2012 Indian film by K. S. Thangasamy

Raattinam is a 2012 Indian Tamil language romantic drama film, directed by K. S. Thangasamy, starring Laguparan and Swathy. It is produced by S. Madhan and featured music composed by Manu Ramesan. Raattinam is set in the port city which forms the backdrop for his tale on love and its ramifications. The film was released on 18 May 2012.

== Production ==
K. S. Thangasamy made his directorial debut through this film and previously worked as an assistant for the film Pidichirukku (2008), where he met Manu Ramesan on the sets. Laguparan, who previously worked as an assistant director, met Thangasamy through Facebook.

== Soundtrack ==

The soundtrack was composed by Manu Ramesan. K. Bhagyaraj and Gautham Vasudev Menon attended the film's audio launch function.

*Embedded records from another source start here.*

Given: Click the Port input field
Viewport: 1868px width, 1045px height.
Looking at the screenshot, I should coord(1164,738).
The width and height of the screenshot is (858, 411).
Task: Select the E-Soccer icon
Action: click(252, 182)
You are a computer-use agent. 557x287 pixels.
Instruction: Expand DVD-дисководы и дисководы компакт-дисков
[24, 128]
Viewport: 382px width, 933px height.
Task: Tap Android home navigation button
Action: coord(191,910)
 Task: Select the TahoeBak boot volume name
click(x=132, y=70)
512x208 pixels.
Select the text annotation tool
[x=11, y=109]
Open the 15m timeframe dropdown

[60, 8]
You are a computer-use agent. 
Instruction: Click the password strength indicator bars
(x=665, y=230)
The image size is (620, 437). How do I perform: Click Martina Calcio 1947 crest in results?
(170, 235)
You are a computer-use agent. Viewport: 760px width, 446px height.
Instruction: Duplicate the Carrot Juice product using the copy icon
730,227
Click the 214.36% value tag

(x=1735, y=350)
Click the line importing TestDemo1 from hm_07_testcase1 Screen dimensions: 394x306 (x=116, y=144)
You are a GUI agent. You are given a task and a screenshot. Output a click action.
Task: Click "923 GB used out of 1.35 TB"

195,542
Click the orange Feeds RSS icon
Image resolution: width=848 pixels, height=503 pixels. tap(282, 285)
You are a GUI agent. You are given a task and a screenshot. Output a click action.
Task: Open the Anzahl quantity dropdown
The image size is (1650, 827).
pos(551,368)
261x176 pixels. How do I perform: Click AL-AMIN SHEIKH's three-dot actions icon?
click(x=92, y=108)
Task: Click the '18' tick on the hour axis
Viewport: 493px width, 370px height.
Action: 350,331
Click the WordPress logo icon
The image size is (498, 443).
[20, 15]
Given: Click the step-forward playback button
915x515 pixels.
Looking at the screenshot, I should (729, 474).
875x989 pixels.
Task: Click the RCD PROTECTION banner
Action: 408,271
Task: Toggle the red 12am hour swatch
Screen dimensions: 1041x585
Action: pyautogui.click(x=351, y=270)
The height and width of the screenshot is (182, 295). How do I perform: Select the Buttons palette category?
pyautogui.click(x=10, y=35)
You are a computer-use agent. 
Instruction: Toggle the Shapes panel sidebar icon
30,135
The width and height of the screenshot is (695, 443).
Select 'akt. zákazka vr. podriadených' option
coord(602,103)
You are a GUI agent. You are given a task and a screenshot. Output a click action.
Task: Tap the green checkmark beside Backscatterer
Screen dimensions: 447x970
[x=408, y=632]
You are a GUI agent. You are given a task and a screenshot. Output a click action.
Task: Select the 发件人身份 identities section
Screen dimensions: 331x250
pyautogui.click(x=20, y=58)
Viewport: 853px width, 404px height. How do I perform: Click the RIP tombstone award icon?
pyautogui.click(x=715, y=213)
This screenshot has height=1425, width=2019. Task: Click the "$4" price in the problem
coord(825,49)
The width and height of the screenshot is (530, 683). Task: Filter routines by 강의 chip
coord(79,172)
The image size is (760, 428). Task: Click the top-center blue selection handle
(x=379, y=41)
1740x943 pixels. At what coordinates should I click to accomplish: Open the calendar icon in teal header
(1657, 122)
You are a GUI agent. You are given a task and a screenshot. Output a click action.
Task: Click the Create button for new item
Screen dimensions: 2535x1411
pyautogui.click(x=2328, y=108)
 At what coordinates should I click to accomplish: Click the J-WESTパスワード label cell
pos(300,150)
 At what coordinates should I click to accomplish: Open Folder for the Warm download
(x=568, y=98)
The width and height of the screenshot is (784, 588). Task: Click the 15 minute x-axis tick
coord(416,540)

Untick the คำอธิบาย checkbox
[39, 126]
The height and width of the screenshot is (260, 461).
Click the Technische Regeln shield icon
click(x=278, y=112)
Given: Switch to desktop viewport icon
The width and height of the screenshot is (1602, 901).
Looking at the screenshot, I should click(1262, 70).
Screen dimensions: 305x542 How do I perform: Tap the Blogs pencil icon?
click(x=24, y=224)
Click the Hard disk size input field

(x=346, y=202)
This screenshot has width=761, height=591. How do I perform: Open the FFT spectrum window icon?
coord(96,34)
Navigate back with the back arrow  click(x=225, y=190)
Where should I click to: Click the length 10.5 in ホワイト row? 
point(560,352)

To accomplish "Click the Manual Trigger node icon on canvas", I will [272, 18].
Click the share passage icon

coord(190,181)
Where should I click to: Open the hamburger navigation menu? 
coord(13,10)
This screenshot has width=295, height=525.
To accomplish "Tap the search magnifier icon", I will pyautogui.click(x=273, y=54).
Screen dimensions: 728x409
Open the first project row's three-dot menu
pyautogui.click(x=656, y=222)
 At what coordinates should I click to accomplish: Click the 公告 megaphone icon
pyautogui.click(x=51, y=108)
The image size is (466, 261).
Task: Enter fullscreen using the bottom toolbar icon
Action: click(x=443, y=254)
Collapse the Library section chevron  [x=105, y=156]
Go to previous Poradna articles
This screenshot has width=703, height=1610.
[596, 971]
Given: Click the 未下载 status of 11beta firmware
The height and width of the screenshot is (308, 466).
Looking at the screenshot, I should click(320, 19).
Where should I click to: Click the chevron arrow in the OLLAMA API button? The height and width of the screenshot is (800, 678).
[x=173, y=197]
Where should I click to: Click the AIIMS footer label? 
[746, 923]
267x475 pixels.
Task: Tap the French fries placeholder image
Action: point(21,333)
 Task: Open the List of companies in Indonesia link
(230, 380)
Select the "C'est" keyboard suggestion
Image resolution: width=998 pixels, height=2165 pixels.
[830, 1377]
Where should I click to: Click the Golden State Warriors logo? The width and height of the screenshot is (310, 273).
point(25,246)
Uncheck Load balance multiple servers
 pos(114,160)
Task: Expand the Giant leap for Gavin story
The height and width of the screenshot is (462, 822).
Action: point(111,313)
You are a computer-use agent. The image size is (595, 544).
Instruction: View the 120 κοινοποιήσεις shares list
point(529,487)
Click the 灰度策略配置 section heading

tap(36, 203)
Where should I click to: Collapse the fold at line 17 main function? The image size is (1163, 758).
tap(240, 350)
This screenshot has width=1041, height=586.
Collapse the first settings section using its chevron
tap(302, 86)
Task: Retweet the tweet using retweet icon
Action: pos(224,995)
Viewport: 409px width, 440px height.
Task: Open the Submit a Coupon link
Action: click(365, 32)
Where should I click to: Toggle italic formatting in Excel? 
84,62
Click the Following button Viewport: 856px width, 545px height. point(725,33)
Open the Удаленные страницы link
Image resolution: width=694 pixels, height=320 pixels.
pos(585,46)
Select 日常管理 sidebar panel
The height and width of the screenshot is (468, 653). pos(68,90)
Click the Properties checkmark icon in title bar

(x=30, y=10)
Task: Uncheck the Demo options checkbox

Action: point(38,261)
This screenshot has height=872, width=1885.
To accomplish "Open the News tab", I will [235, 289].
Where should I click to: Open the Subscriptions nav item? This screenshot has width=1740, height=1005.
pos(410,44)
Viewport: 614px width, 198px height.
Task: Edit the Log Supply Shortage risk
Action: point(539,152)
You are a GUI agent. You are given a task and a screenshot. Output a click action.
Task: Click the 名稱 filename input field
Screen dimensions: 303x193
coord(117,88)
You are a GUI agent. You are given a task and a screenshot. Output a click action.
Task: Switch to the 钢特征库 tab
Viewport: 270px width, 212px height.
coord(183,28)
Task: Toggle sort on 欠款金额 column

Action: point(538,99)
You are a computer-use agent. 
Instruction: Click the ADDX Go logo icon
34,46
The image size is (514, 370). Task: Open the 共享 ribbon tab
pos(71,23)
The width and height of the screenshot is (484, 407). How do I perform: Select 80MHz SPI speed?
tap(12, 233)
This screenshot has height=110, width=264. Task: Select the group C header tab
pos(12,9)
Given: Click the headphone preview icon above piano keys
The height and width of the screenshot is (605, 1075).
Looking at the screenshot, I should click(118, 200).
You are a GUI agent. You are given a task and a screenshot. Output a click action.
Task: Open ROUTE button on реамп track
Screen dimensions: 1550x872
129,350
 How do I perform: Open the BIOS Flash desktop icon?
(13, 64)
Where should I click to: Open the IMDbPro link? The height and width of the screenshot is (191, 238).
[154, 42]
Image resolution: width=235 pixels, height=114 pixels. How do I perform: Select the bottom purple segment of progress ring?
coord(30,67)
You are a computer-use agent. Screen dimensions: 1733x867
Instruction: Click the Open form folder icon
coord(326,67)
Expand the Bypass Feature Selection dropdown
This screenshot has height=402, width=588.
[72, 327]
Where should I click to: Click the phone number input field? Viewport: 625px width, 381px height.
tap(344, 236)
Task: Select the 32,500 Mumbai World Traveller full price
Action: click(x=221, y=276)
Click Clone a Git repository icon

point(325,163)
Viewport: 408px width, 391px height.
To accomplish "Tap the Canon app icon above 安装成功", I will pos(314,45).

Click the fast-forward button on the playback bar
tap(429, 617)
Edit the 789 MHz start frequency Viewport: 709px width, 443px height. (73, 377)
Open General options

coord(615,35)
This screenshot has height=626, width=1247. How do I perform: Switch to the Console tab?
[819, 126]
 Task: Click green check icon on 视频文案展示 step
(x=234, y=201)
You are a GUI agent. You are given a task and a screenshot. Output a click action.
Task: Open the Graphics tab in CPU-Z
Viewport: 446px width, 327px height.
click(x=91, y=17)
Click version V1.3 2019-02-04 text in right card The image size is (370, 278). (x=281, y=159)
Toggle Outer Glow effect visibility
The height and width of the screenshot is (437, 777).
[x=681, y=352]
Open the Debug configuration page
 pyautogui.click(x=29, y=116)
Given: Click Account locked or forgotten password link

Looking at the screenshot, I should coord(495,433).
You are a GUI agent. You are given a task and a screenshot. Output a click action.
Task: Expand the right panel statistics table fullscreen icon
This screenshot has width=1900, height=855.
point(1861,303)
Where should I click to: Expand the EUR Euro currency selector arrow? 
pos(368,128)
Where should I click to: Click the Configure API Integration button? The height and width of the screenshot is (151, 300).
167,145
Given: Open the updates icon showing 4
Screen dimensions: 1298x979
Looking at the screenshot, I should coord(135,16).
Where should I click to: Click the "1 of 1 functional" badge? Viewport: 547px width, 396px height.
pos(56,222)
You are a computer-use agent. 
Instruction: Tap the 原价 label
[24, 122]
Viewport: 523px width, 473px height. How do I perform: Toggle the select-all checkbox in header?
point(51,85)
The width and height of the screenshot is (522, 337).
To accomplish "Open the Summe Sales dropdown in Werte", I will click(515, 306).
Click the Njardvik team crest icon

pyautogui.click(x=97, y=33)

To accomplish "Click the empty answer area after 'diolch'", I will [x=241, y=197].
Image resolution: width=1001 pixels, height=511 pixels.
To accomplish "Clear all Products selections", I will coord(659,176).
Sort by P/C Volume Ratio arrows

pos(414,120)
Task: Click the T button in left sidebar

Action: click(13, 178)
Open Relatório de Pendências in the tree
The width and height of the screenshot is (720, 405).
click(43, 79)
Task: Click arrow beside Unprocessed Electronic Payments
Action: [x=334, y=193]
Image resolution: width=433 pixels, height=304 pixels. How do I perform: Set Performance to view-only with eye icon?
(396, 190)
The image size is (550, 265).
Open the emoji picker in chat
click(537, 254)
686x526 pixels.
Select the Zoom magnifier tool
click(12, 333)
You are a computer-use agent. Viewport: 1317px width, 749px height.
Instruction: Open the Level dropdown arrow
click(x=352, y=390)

| No. | Title | Lyrics | Singer(s) | Length |
|---|---|---|---|---|
| 1. | "Asathum Azhagu" | Viveka | Ajay Sathyan, Naveen Madhav, Srilekha Parthasarathy | 3:58 |
| 2. | "Yeno En Idhayam" | Viveka | Haricharan, Navin Iyer | 5:00 |
| 3. | "Yele Yepulla" | Viveka | Karthik, Chinmayi | 4:54 |
| 4. | "Yethu Yethu" | K. S. Thangasamy | Jassie Gift, Anoop Shankar | 4:30 |
| 5. | "Yenakkulla" | K. S. Thangasamy | Vidhu Prathap | 2:11 |
| 6. | "Yakkai Suttrum" | Francis Kripa | Anoop Shankar, Bhavyalakshmi | 4:27 |
| Total length: |  |  |  | 24:58 |

== Critical reception ==
A critic from The Times of India wrote, "Right from the romance between a school girl and a happy-go-lucky youngster to the devious manner in which the families of the lovers try to keep them apart, the film brings to mind the 2004 trendsetter [Kaadhal]". A critic from The Hindu wrote, "Raattinam is a film that succeeds in surprising you on more occasions than just one — the biggest surprise coming right at the end, in the form of the climax. To be fair to director K. S. Thangasamy, his story may appear clichéd, but the message he communicates through his film is relatively fresh and one that makes sense." A critic from The New Indian Express wrote, " Smaller films of debutants in the recent past have made a much stronger impact than star studded extravaganzas. And, Raattinam’ definitely falls in the list of impressive films".